Featuring 34 hours of battery life



Over the past few months, OnePlus co-founder Carl Pei kept teasing his brand-new venture after leaving his previous company behind. The new venture, Nothing, promised interesting and innovative products for the audio segment. Because of the teases, we already know a lot about the company’s first product: the ear (1). Now, it’s time for the main course.

Nothing has officially launched the ear (1) for markets worldwide. As depicted in official product photos, the wearable will feature a semi-transparent chassis and charging case. It will have pressure-relieving vents and customizable silicone ear tips.

Inside, the ear (1) sports a capable 11.6mm driver and will feature Active Noise Cancellation. The Active Noise Cancellation has three different modes depending on the environment you’re in.

Besides the default Transparency mode, Light mode, as the name suggests, is a more moderate form of noise cancellation which lets some noise in. It’s perfect for when you still need to be aware of your surroundings like during commutes. On the other hand, Maximum mode blocks in all noise for when you’re in very busy environments.

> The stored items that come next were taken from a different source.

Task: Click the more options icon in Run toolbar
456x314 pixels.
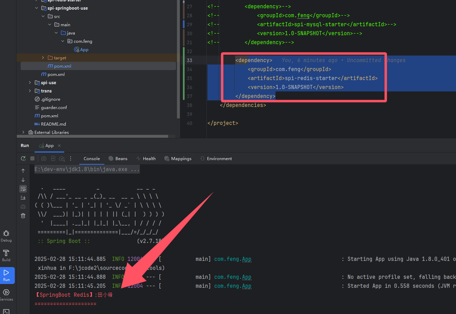Action: tap(71, 159)
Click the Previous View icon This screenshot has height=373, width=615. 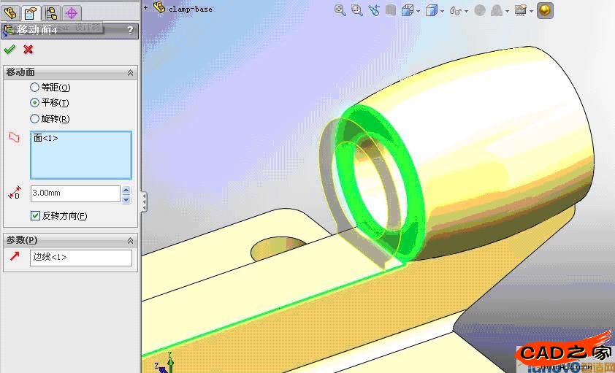tap(375, 10)
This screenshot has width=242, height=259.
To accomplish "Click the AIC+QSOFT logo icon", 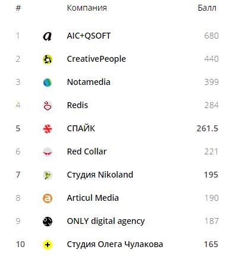I will 48,36.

For connectivity, it will support Bluetooth 5.2 for seamless connections with your device. It comes with an ear (1) app which includes features like Find My Earbud, an equalizer, and a gesture control menu.

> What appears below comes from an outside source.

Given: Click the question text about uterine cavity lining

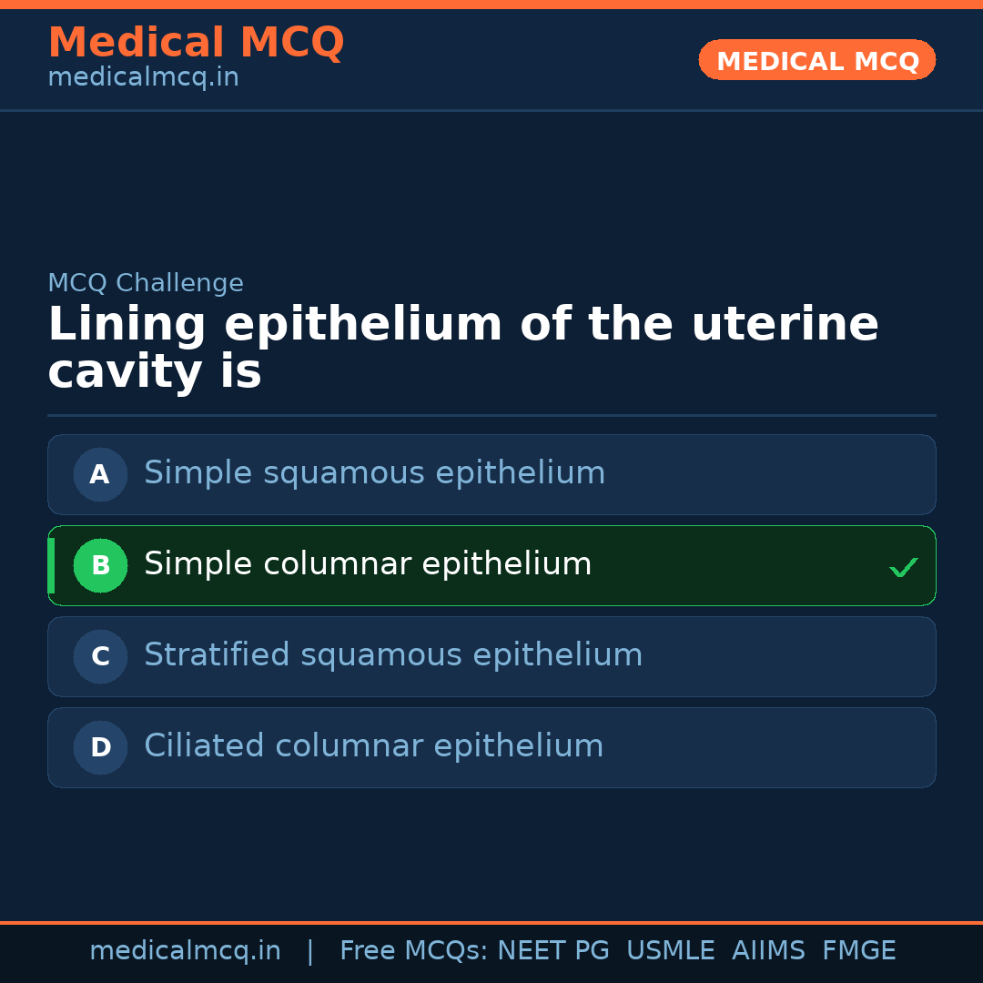Looking at the screenshot, I should (x=462, y=348).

As teased before, the charging case will indeed have 24 hours of battery life (and more). It will supposedly have 34 hours of charge. Each bud will have 5.7 hours of listening time and can charge to full in only ten minutes with the case. The case charges wirelessly and can be charged with any Qi charger.

The ear (1) will retail for GBP 99. A limited drop will open on July 31 through Official sales will begin on August 17.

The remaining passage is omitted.